All baselines achieve 100% completion across all 3 seeds.

Interpretation

Why does Joulie save 8-10% energy on the homogeneous H100 cluster?

GPU power caps directly reduce the dominant energy contributor: with 264 H100 NVL GPUs at 80 W idle / 400 W peak, GPU power dominates >95% of cluster energy. Capping eco-node GPUs to 65% of peak power directly reduces this largest term.
Homogeneous scheduling flexibility: any GPU job can land on any GPU node without hardware-family constraints. This allows the scheduler to pack performance-sensitive jobs onto uncapped nodes efficiently.
Throughput preserved: the 25% performance-affinity ratio means 75% of jobs tolerate eco nodes. With ~16 performance nodes and ~25 eco nodes, there is ample capacity for performance-sensitive jobs on uncapped nodes.

Why does C outperform B significantly?

Queue-aware (C) achieves -10.6% vs B’s -8.2% by dynamically adjusting the HP node count. During periods of low performance-sensitive demand, it reduces HP nodes below the static 40% allocation, putting more nodes into eco profile. On a 500-job sustained workload, demand fluctuations create windows where queue-aware can temporarily increase eco coverage.

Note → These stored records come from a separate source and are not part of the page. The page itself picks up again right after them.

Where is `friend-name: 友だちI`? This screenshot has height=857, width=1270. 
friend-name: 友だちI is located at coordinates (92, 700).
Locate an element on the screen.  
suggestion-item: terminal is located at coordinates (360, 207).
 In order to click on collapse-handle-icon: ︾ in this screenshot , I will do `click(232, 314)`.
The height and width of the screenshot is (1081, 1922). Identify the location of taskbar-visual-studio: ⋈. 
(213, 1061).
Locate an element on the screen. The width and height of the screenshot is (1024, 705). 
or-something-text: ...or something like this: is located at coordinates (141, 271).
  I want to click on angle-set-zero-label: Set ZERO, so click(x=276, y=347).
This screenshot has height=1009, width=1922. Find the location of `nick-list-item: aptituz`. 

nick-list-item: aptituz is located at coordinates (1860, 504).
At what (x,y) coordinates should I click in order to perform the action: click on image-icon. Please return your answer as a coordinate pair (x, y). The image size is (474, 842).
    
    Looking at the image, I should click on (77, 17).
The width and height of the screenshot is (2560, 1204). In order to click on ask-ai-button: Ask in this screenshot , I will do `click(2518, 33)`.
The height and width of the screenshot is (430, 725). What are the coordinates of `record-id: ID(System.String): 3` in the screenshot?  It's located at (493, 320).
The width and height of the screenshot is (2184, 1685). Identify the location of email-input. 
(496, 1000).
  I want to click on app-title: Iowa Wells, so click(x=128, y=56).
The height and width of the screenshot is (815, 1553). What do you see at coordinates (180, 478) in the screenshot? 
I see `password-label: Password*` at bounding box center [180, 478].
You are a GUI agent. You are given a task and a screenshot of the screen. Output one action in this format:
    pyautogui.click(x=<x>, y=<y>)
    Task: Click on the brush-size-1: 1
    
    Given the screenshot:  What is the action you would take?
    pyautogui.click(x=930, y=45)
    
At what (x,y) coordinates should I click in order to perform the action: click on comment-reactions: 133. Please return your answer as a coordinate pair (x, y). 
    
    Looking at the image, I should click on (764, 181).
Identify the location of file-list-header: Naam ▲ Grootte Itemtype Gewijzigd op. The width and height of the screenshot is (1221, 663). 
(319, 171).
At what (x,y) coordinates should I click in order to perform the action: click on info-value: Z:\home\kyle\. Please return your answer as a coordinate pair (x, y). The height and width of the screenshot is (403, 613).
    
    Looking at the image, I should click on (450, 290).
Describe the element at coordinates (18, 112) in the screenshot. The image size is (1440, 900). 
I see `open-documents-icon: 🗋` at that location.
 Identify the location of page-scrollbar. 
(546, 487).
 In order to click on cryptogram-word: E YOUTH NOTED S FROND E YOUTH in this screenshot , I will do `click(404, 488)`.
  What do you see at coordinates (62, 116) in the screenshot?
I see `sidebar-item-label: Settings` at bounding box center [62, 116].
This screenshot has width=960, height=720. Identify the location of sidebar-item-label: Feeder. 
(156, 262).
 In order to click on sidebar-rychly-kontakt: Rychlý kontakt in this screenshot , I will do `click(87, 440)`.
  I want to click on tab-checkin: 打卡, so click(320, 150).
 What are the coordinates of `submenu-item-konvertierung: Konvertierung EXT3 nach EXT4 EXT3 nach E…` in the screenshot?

Homogeneous vs heterogeneous comparison

Metric	Exp 02 (heterogeneous)	Exp 03 (homogeneous)
GPU count	188 (5 families)	264 (all H100 NVL)
B energy delta	-6.2%	-8.2%
C energy delta	-6.3%	-10.6%
Throughput delta	~0%	~0%

The homogeneous cluster achieves deeper savings because: (1) more GPUs are affected by capping, and (2) the uniform hardware allows queue-aware to exploit demand fluctuations more effectively.

Best-fit use case

Joulie achieves -8.2% energy (static) / -10.6% energy (queue-aware) on homogeneous H100 NVL clusters with zero throughput impact.
queue_aware_v1 outperforms static_partition by 2.4 percentage points, making it the recommended policy for GPU-heavy clusters.
The key enabler is GPU power cap control at 65% on eco nodes.